The participants were
also diagnosed for depression, bipolar
disorder, anxiety disorders, substance abuse
disorder and other psychiatric conditions.
During the 12 months prior
to the survey, 8.5 percent of adults had an
alcohol use disorder, including 4.7 percent with
alcohol abuse and 3.8 percent who were
alcohol-dependent. “Alcohol dependence was
significantly more prevalent among men, whites,
Native Americans, younger and unmarried adults
and those with lower incomes,” the authors
write. “Current alcohol abuse was more prevalent
among men, whites and younger and unmarried
individuals while lifetime rates were highest
among middle-aged Americans.” Alcohol abuse
developed at an average age of 22.5, while
dependence began at an average age of 21.9.
Alcohol dependence was
associated with disability, and disability
levels increased steadily as dependence became
more severe. “On average, respondents with
alcohol dependence manifested less disability
than those with drug dependence and anxiety
disorders, but their disability was comparable
with that among respondents who had drug abuse,
mood and personality disorders,” the authors
write.
Alcohol abuse and
dependence were strongly associated with other
substance use disorders, though these
associations weakened somewhat when controlling
for other conditions. “Significant associations
between mood, anxiety and personality disorders
and alcohol dependence were reduced in number
and magnitude when controlling for other
comorbidity,” the authors write. This suggests
that a unique factor may exist for alcohol and
other substance abuse disorders, while the link
between alcohol problems and personality and
mood disorders might be attributed to factors
shared among these other disorders.
Of those who had alcohol
dependence during their lifetimes, only 24.1
percent ever received treatment, and 12.1
percent of those with alcohol dependence during
the previous year received treatment during that
time. The average age at which patients first
received treatment for dependence was 29.8
years—eight years later than the average age at
which they developed the condition. In addition,
treatment rates are slightly lower than those
found 10 years earlier, where 23.5 percent of
those with lifetime dependence and 13.8 percent
of those with dependence in the previous 12
months sought treatment.
“Alcohol abuse and
dependence remain highly prevalent and
disabling,” the authors conclude. “Persistent
low treatment rates given the availability of
effective treatments indicate the need for
vigorous education efforts for the public and
professionals.”
(Arch Gen Psychiatry. 2007;64(7):830-842.

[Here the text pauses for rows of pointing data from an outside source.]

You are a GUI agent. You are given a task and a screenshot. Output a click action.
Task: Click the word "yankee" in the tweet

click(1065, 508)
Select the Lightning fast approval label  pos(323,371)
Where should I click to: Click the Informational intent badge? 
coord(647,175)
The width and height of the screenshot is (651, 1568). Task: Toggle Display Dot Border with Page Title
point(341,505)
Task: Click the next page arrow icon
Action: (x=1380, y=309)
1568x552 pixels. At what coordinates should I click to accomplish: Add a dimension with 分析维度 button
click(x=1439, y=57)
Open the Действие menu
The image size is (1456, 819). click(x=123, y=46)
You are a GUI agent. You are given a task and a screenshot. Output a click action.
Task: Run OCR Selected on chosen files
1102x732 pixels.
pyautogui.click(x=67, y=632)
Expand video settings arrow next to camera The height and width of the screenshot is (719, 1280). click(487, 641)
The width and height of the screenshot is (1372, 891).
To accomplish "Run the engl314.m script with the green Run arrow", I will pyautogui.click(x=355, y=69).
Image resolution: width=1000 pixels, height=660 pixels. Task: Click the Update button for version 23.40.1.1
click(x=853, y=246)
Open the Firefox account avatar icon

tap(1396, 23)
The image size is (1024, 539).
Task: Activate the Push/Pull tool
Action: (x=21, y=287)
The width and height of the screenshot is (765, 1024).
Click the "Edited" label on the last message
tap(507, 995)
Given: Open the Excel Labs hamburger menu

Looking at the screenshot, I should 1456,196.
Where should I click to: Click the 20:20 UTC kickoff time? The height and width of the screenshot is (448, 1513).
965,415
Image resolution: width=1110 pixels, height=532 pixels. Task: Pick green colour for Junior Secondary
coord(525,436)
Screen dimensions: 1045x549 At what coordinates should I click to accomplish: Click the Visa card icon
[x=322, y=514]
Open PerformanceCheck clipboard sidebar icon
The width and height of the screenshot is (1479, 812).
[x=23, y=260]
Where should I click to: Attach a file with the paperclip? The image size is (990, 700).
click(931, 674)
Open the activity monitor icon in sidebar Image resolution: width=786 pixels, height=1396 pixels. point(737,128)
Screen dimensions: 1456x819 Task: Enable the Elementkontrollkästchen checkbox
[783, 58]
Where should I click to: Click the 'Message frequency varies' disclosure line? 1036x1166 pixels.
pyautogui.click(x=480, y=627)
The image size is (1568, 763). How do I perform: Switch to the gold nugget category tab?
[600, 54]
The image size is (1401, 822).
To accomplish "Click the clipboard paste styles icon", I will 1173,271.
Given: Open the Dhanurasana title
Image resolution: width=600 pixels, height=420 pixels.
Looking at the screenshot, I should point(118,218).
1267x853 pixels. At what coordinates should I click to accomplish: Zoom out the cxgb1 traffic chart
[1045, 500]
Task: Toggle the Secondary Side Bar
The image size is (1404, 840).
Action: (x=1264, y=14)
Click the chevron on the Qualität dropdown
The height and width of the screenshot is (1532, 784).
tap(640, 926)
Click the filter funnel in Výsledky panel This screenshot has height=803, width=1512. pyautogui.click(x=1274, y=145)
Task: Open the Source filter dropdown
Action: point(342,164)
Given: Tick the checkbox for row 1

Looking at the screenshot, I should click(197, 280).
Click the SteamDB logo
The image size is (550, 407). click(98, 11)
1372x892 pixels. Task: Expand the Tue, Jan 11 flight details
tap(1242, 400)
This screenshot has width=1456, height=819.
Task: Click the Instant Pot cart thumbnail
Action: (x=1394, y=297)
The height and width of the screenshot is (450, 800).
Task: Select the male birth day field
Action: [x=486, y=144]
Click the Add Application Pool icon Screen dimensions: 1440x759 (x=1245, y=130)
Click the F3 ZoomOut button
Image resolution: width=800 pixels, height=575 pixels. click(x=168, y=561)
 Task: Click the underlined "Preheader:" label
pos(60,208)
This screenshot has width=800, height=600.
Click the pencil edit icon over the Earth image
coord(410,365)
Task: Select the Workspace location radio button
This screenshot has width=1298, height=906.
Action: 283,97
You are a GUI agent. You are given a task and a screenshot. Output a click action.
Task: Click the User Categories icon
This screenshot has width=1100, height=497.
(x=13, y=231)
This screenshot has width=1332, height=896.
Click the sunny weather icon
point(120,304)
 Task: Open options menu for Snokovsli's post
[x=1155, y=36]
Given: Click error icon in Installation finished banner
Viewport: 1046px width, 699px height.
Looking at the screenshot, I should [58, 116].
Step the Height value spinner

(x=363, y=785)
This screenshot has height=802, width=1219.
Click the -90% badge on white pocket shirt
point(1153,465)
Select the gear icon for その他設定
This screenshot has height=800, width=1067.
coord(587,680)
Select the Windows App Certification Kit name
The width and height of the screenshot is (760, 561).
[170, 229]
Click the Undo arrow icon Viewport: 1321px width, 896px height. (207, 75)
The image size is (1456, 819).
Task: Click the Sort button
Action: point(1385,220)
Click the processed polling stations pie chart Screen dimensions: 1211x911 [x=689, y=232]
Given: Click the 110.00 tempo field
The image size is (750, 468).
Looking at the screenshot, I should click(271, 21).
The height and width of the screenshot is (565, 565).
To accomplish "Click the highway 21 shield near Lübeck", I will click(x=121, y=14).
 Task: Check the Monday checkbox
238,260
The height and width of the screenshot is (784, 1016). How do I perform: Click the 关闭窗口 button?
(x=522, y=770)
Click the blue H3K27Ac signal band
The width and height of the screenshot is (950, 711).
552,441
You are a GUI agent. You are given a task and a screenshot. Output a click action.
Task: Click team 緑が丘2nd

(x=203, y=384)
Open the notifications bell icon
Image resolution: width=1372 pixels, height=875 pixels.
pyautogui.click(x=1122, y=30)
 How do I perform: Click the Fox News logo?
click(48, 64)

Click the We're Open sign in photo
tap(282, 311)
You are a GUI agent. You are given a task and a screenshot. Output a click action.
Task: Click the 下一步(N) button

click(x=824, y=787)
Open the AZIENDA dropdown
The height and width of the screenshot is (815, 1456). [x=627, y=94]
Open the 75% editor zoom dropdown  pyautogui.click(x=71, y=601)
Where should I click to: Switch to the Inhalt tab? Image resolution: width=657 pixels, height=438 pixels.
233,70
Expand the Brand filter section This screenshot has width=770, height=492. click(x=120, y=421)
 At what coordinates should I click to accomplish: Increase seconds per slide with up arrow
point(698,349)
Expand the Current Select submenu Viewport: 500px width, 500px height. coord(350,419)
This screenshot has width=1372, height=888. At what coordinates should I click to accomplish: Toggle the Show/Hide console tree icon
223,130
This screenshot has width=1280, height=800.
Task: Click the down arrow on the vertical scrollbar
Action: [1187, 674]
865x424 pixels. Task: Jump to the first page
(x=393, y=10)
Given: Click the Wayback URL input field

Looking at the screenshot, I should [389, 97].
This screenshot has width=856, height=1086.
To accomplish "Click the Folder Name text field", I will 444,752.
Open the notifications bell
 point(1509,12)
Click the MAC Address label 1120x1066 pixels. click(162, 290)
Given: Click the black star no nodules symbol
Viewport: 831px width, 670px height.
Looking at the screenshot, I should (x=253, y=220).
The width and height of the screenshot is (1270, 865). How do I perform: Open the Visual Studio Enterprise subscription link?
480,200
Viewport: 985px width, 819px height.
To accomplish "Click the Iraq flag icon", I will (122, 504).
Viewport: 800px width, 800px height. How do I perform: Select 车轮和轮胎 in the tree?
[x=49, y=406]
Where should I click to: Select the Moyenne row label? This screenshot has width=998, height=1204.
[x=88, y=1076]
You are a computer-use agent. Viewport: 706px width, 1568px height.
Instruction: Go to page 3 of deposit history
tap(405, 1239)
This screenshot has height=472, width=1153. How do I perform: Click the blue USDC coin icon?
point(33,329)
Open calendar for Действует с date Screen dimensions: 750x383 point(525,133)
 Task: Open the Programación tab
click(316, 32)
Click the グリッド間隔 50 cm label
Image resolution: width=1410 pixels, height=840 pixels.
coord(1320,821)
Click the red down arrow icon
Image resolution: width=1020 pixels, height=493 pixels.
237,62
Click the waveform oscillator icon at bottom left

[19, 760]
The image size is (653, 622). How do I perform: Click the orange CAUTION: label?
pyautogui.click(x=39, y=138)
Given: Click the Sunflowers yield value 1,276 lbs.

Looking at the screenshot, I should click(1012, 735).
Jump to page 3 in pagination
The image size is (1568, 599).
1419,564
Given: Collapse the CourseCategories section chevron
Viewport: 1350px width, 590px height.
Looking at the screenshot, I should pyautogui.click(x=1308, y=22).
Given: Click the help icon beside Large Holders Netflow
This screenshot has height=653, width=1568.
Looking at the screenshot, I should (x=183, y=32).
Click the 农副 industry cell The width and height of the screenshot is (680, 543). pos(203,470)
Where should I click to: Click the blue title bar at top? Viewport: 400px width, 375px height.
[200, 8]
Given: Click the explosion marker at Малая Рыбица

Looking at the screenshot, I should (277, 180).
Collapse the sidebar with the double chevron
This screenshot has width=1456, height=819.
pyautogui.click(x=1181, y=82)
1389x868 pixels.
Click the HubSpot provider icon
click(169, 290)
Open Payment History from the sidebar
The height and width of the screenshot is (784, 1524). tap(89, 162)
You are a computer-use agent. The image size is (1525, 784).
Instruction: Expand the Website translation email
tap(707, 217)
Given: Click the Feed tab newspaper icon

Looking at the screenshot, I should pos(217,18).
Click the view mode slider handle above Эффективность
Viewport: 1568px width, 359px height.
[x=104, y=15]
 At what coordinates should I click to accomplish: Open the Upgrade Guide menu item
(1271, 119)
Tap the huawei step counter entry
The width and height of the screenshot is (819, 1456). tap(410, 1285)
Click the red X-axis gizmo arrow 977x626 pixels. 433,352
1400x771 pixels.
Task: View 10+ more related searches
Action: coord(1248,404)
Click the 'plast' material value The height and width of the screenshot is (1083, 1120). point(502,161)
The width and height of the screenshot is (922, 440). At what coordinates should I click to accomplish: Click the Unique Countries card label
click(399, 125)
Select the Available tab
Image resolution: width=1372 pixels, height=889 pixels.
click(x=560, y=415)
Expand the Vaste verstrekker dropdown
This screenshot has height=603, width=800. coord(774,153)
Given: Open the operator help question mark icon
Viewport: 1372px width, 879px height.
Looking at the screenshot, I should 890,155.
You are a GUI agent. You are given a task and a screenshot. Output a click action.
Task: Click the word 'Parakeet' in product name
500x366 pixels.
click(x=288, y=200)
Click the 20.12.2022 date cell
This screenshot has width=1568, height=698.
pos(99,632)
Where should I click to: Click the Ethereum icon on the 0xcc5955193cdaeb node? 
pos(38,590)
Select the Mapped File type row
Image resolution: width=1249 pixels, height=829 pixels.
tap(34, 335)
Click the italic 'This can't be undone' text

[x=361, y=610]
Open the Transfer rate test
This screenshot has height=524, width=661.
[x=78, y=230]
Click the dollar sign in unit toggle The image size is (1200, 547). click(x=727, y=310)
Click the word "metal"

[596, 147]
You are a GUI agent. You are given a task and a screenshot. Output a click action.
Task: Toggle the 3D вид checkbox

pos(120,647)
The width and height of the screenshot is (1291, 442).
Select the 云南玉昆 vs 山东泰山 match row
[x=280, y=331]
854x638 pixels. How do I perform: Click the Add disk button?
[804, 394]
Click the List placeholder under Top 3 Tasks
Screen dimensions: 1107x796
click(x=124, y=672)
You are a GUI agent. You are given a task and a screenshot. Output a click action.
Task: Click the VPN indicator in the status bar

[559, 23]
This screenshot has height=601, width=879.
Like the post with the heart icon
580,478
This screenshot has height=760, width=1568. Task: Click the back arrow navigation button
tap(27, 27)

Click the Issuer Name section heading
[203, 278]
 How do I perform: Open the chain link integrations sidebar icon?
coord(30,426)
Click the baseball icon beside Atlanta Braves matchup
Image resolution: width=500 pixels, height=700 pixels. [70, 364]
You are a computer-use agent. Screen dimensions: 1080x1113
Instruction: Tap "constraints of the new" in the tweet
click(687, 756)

Available pre-embargo to the media at
www.jamamedia.org.)
Editor’s Note: The National
Epidemiologic Survey on Alcohol and Related
Conditions (NESARC) is funded by the National
Institute on Alcohol Abuse and Alcoholism with
supplemental support from the National Institute
on Drug Abuse. This research was supported in
part by the Intramural Program of the National
Institutes of Health, National Institute on
Alcohol Abuse and Alcoholism. Support is also
acknowledged from the New York State Psychiatric
Institute. Please see the article for additional
information, including other authors, author
contributions and affiliations, financial
disclosures, funding and support, etc.